JAKARTA (Panjimas.com) – Upaya yang mengarah pada kecurangan sudah terjadi sebelum Pilkada DKI Jakarta. Mulai dari beredarnya e-KTP palsu dari Kamboja di Bandara Soekarno-Hatta, hingga aktifnya kembali Gubernur DKI Jakarta Ahok meski berstatus terdakwa.
“Upaya kecurangan sistematik itu dilakukan secara menyeluruh dan begitu kuat. Sejak diaktifkannya kembali Ahok sebagai gubernur, meski berstatus terdakwa membuktikan, dari sini saja sudah curang,” kata Wakil Sekjen Majelis Nasional Kahmi, Manimbang Kahariyadi saat jumpa pers di Hotel Sofyan Inn, Jakarta, (14/2).
Pendapat yang sama juga dikatakan Abdul Malik dari Forum Komunikasi Rakyat Jakarta (FKRJ). Dikatakan, Jakarta harus diselamatkan dari kecurangan pilkada. Tanda-tanda kecurangan yang sangat sistematis itu terlihat dengan adanya e-KTP Impor lebih kurang 500.000 di Bea Cukai. Mendagri mengakui adanya KTP impor untuk kepentingan bisnis.“Pesepak bola Gonzales saja, untuk menjadi Warga Negara Indonesia harus berdiam diri di Indonesia selama 5 tahun.”

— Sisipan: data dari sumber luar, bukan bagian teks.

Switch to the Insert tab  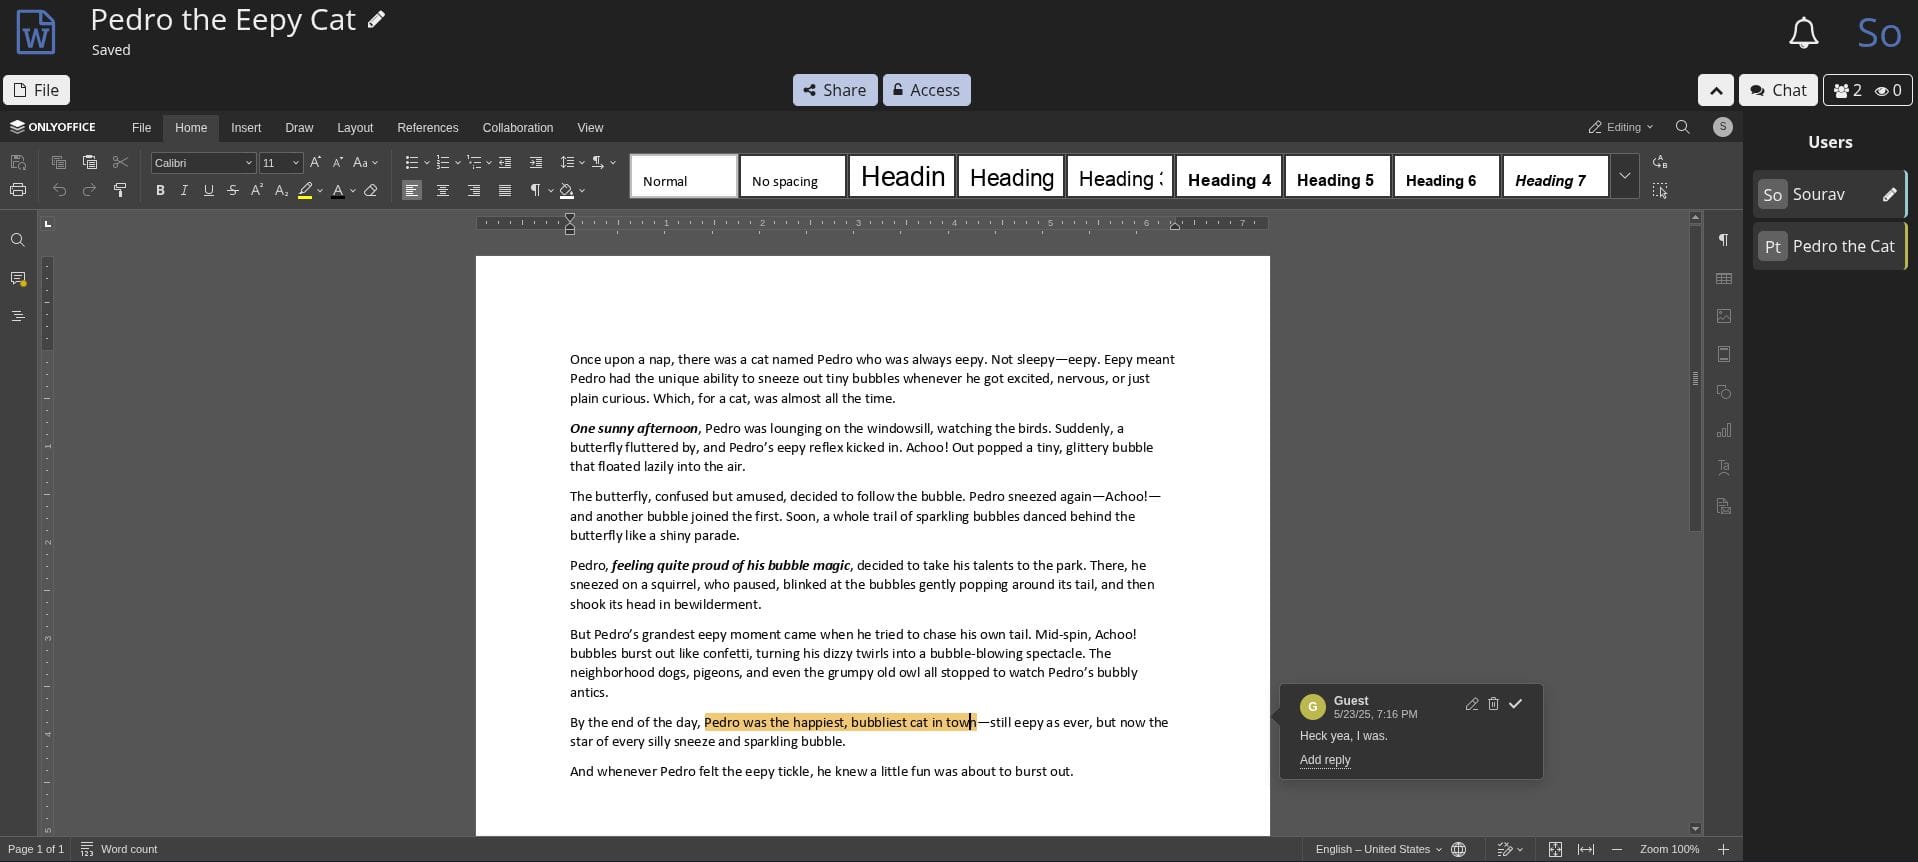[246, 128]
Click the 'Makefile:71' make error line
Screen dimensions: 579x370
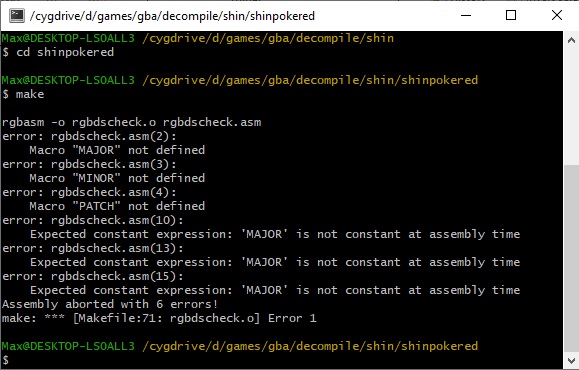159,318

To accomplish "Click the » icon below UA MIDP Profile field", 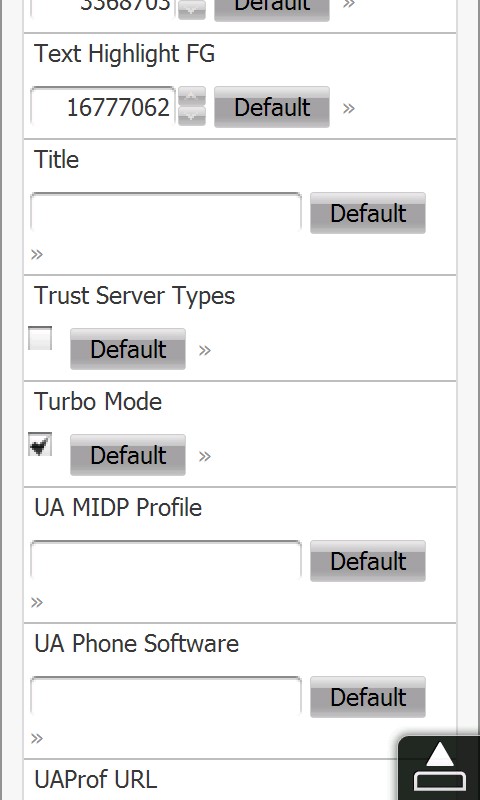I will tap(37, 603).
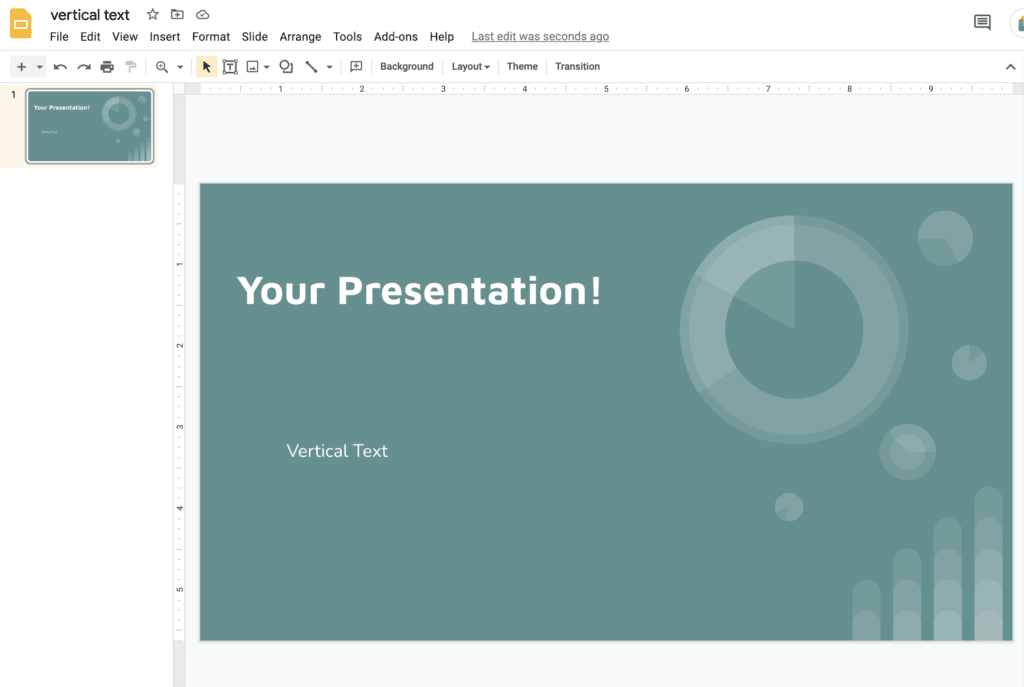Insert a comment using toolbar icon
The height and width of the screenshot is (687, 1024).
pos(356,66)
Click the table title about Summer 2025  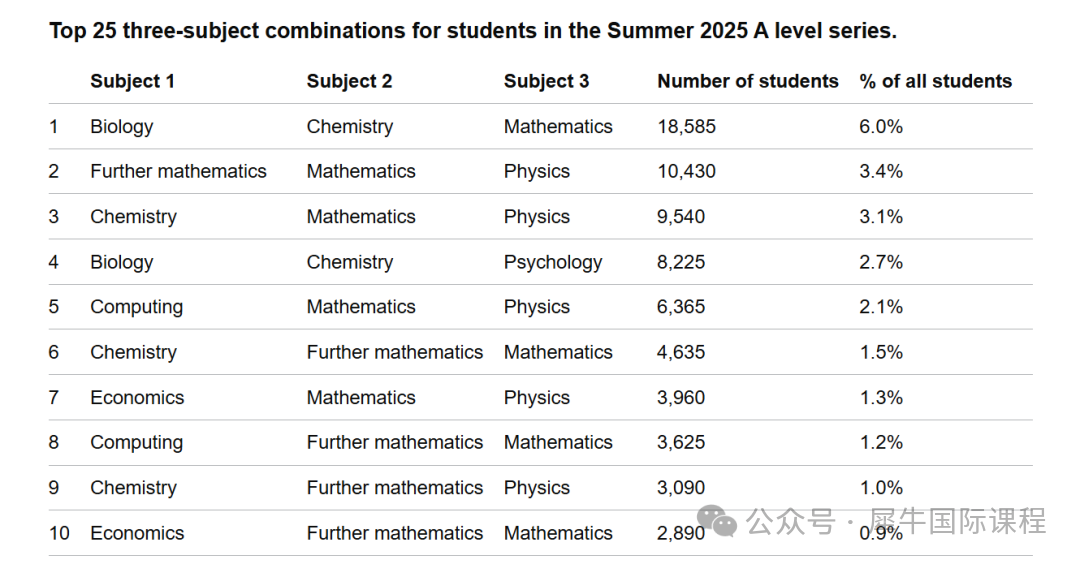coord(473,31)
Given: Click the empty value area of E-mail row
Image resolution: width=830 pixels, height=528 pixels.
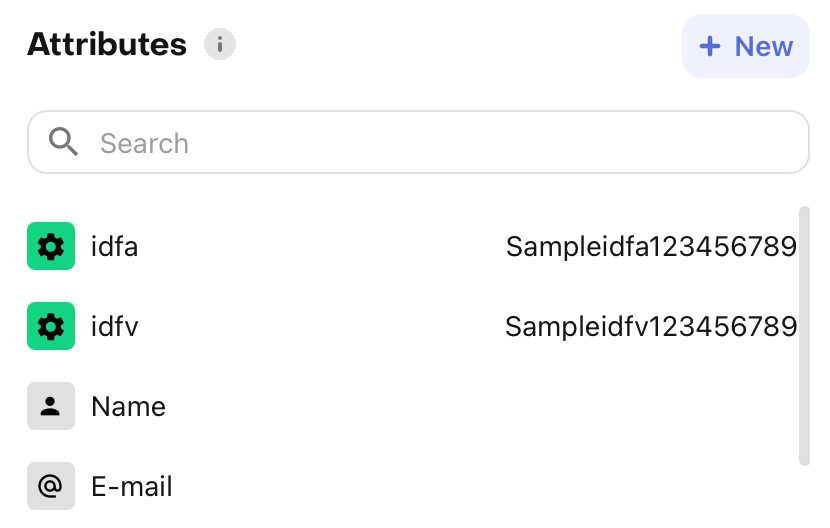Looking at the screenshot, I should pyautogui.click(x=600, y=487).
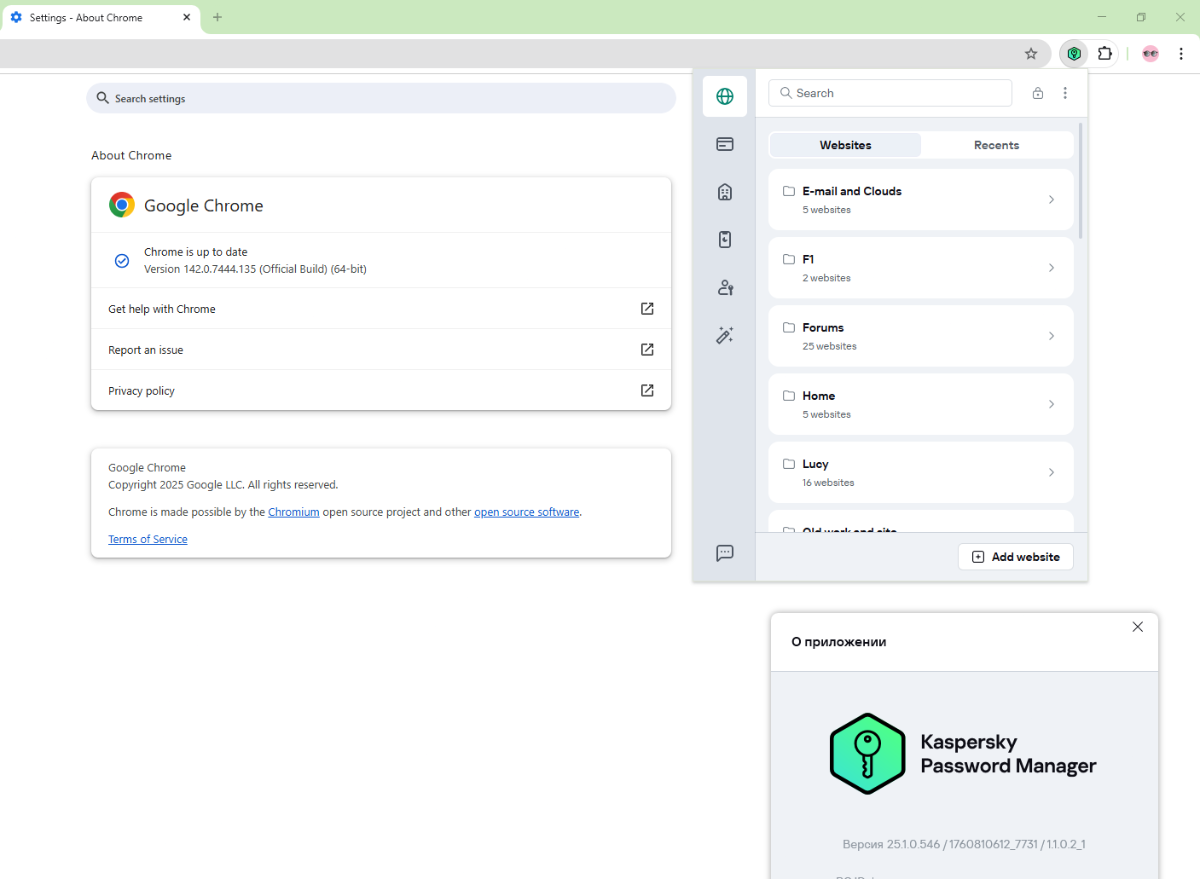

Aroma kecurangan juga dirasakan, rakyat bisa mencoblos ke TPS, tanpa harus menggunakan kata pengantar dari RT dan RW setempat, cukup dari kelurahan saja. Ia mengkhawatirkan, kotak suara di TPS yang dibawa ke kecamatan rawan diwarnai kecurangan, karena siapa bisa jamin. “Anehnya lagi, Kapolda melarang masyarakat untuk mengawasi TPS. Ini tidak etis. Kalau wasitnya benar, tentu tak perlu diawasi. “
Manimbang dan Abdul malik menghimbau instrument pemilukada berlaku netral, amanah, jujur dan bertanggungjawab. “Kami mendesak bukti-bukti adanya pelanggaran harus segera diproses.”
KTP Palsu
Serbuan ratusan ribu KTP elektronik atau e-KTP dari Kamboja menjelang hari pencoblosan Pilkada membuat masyarakat mempertanyakan kejujuran pemilu daerah, terutama di DKI.
Dirjen Bea Cukai, Heru Pambudi mengakui aparatnya menemukan adanya e-KTP atau KTP elektronik palsu di Bandara Soekarno-Hatta yang dikirim dari Kamboja yang ditujukan kepada seseorang bernama Leo.
“Benar, ada e-KTP dari Kamboja dan masuk tanggal 3 Januari 2017 lalu,” kata Heru Pambudi saat menjawab pertanyaan anggota Komisi II DPR RI di Gedung Bea Cukai, Jakarta.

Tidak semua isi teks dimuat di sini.